Given Smart’s reputation as a fierce competitor during his time at Oklahoma State, it’s no surprise that he’s been flying around the court in his first official NBA practices. Celtics president of basketball operations Danny Ainge raved about the 20-year-old’s intangibles after selecting him No. 6 overall last week — a characterization Sullinger agreed with wholeheartedly.
“Marcus’ last name pretty much says it all about him on the basketball court,” Sullinger said. “He’s smart, he plays well and he’s a very, very tough defender. That was real shocking to me.
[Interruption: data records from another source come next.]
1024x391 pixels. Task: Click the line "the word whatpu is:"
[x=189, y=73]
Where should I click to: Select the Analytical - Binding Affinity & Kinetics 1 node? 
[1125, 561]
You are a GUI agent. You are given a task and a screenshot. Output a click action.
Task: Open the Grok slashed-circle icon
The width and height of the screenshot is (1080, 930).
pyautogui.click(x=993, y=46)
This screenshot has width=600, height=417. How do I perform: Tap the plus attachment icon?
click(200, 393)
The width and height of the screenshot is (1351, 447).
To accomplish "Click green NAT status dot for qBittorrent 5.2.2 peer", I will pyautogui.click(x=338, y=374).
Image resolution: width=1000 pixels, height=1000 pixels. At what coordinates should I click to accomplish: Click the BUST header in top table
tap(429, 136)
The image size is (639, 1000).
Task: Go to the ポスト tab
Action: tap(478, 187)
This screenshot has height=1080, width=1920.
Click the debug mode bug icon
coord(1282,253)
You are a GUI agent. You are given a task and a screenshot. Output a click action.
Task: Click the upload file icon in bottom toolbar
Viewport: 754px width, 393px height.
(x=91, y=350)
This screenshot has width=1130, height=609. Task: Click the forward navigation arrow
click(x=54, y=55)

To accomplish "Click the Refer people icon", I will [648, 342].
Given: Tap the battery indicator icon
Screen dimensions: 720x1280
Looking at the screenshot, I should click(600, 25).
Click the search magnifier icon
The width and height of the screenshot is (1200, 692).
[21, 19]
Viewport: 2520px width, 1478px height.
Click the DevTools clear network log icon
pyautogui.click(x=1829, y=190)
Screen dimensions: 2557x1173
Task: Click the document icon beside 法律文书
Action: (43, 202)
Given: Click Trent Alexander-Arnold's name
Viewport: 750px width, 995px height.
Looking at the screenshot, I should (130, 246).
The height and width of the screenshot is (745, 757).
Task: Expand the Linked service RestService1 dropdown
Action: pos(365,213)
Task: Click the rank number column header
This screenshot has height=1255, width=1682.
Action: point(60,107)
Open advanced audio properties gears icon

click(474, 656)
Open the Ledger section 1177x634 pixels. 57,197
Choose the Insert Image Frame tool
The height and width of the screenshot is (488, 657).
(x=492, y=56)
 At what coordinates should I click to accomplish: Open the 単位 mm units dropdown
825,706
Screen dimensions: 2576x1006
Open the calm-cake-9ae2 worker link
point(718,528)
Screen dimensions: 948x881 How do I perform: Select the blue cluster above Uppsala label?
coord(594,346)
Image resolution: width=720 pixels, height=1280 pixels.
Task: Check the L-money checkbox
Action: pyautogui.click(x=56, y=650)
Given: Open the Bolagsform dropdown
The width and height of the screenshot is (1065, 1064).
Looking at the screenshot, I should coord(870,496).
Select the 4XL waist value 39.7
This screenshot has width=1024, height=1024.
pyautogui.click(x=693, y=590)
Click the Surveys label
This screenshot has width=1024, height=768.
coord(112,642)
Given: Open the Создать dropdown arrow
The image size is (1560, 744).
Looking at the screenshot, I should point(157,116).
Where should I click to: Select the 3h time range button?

I really didn’t watch a lot of college basketball, but you see a lot of highlights on ‘SportsCenter,’ and he was always good, but they never said anything about his defensive ability.”
That’s a ringing endorsement for a player who has yet to even play his first game in the summer league, which begins Saturday in Orlando. Sullinger stopped short, however, of giving Smart too much credit too early when asked to compare his defense to that of free-agent guard Avery Bradley, whom the Celtics reportedly re-signed to a four-year, $32 million contract Wednesday.
“Oh,” Sullinger responded. “I can’t give (Smart) that. He’s got some guys he has to guard first before I can compare him to Avery. Give him about 15 games then you can ask that question again.”